Il cerchio si chiude certo, ma la questione non è di certo ancora conclusa, anzi. La Ducati di dieci anni fa era un mostro schiacciasassi, una macchina perfetta nelle mani di Casey, capace di dominare il campionato del mondo tanto da aver conquistato il titolo mondiale proprio – anche qui guarda il caso – a Motegi.
Sembra un ideale passaggio di testimone, con tanti indizi a sostegno, non fosse altro che in questo caso, davanti in classifica generale, c’è un Marc Marquez che sembra incontenibile nonostante quei due duelli persi nel corpo a corpo proprio con il Dovi.

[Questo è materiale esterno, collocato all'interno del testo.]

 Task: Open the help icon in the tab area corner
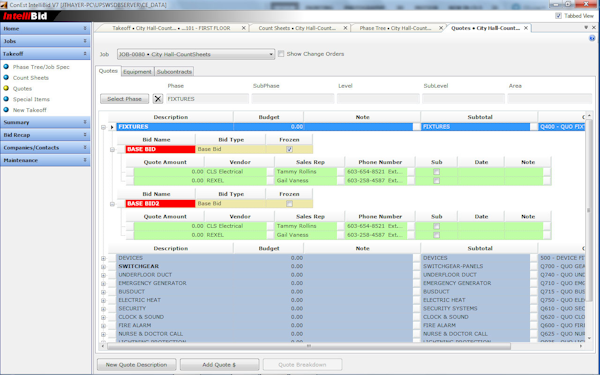[592, 38]
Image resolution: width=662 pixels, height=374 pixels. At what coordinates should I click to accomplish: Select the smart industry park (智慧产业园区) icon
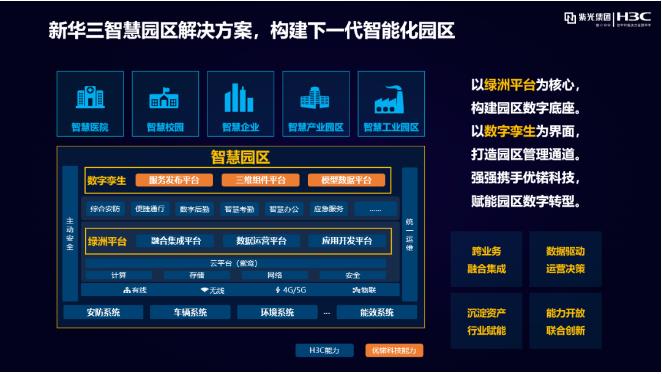[x=315, y=98]
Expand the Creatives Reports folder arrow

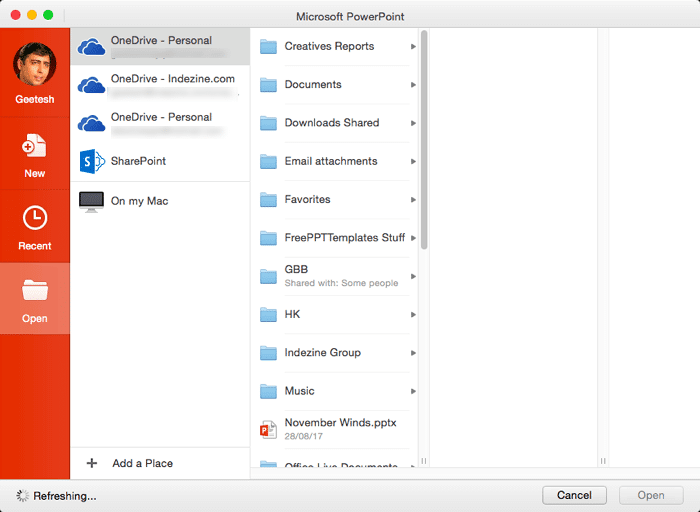tap(413, 47)
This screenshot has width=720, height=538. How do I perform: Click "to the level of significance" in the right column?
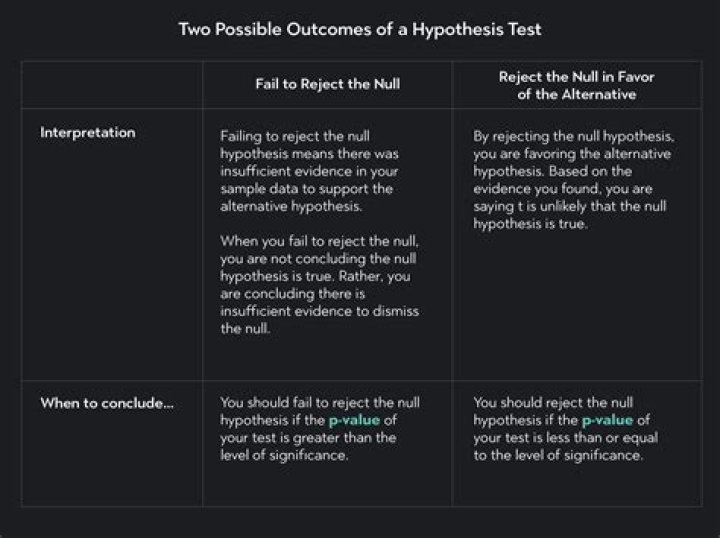tap(558, 456)
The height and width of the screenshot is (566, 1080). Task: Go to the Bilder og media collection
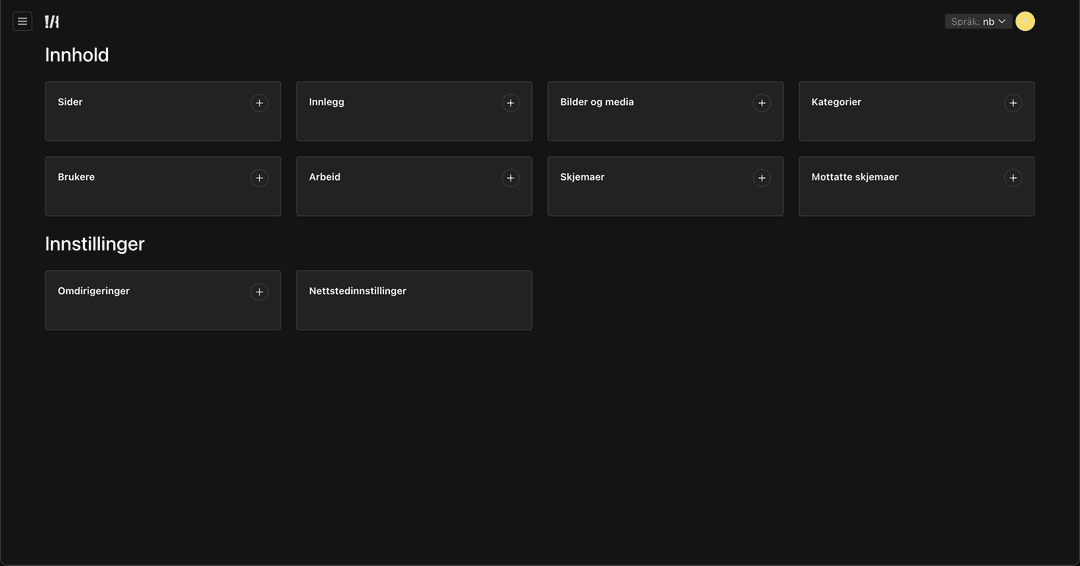click(665, 111)
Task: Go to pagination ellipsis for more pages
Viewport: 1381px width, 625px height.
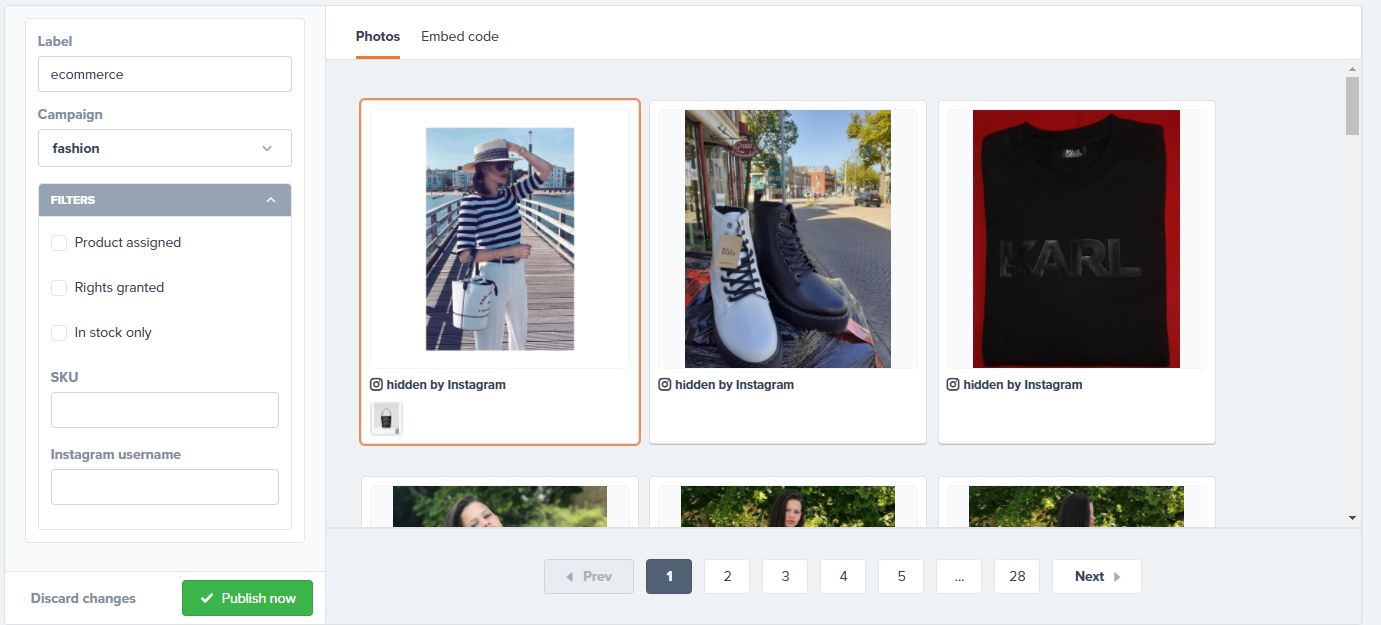Action: tap(959, 576)
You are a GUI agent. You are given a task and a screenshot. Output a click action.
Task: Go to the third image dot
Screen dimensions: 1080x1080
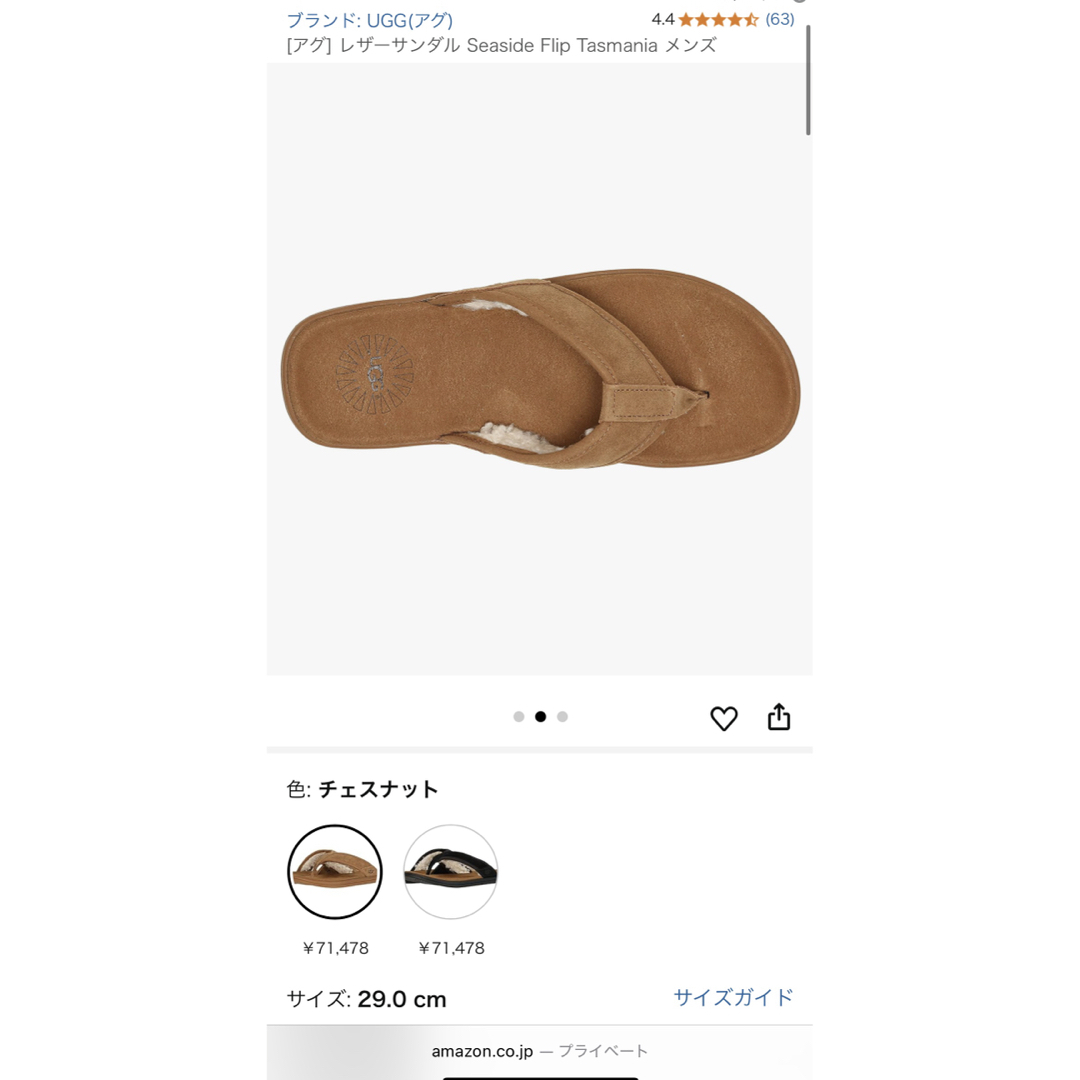point(563,717)
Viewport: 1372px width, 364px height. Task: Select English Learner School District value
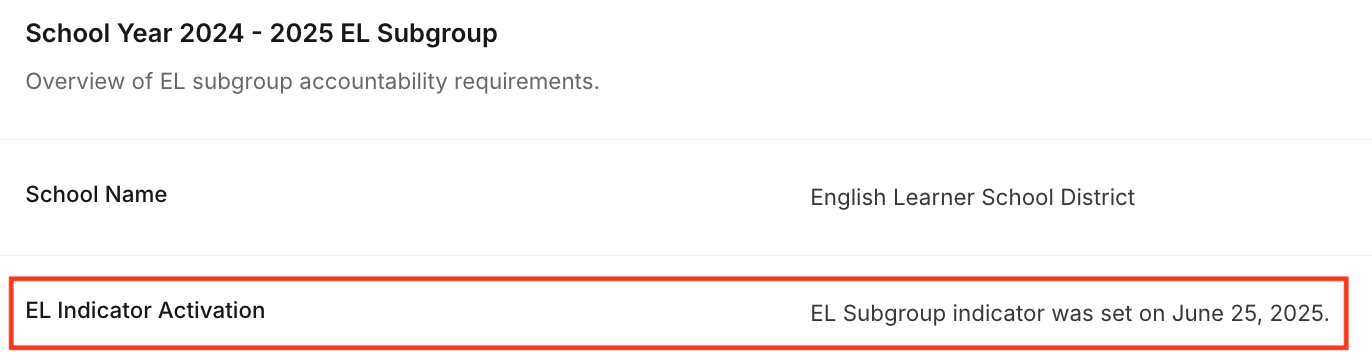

Che il capolavoro in Rosso di Motegi sia un bellissimo capitolo, ma non quello definitivo, lo sa benissimo anche Gigi Dall’Igna. Nelle sue dichiarazioni a fine gara traspariva tutta l’emozione di aver potuto vincere e conquistare una vittoria in casa altrui certo, ma ciò che non è stato sottolineato, è stato quel paragone messo in mostra nei confronti di Filippo Preziosi, giusto papà della prima Desmosedici, in grado dunque di conquistare il titolo, a cui Dall’Igna ha voluto riporre il giusto tributo, cercando al contempo di mantenere i piedi per terra in una stagione che, comunque, rivede Borgo Panigale protagonista non più estemporanea, ma totale.
“Noi dobbiamo mantenere una certa umiltà, dobbiamo continuare a spingere tutti. Non abbiamo conquistato nulla; sulle orme di Filippo Preziosi? Lui ha vinto qualcosa che io non ho vinto. per il momento dobbiamo ancora lavorare molto.”
Storia di un uomo – Dall’Igna – che anche nel momento dei festeggiamenti e dei complimenti, agli elogi del giornalista,si è soffermato sul complimento che, secondo lui, apprezza di più: “L’umiltà. E’ un grande complimento per me”.
Dunque testa bassa e pedalare: si riparte per il nuovo capitolo australiano, dove Marc Marquez vuole mettere altri punti tra se e l’italiano. La dichiarazione di sfida subito dopo la gara di Motegi è stata chiara: “in Australia il finale sarà diverso” ha detto con il sorriso il campione del mondo.
Vero, ma la sensazione – e la speranza – è che il campionato si decida a Valencia. Anche perchè, dopo l’Australia ci sarà la Malesia. A quelle latitudini, un anno fa, la storia in MotoGP di Andrea Dovizioso è drasticamente cambiata.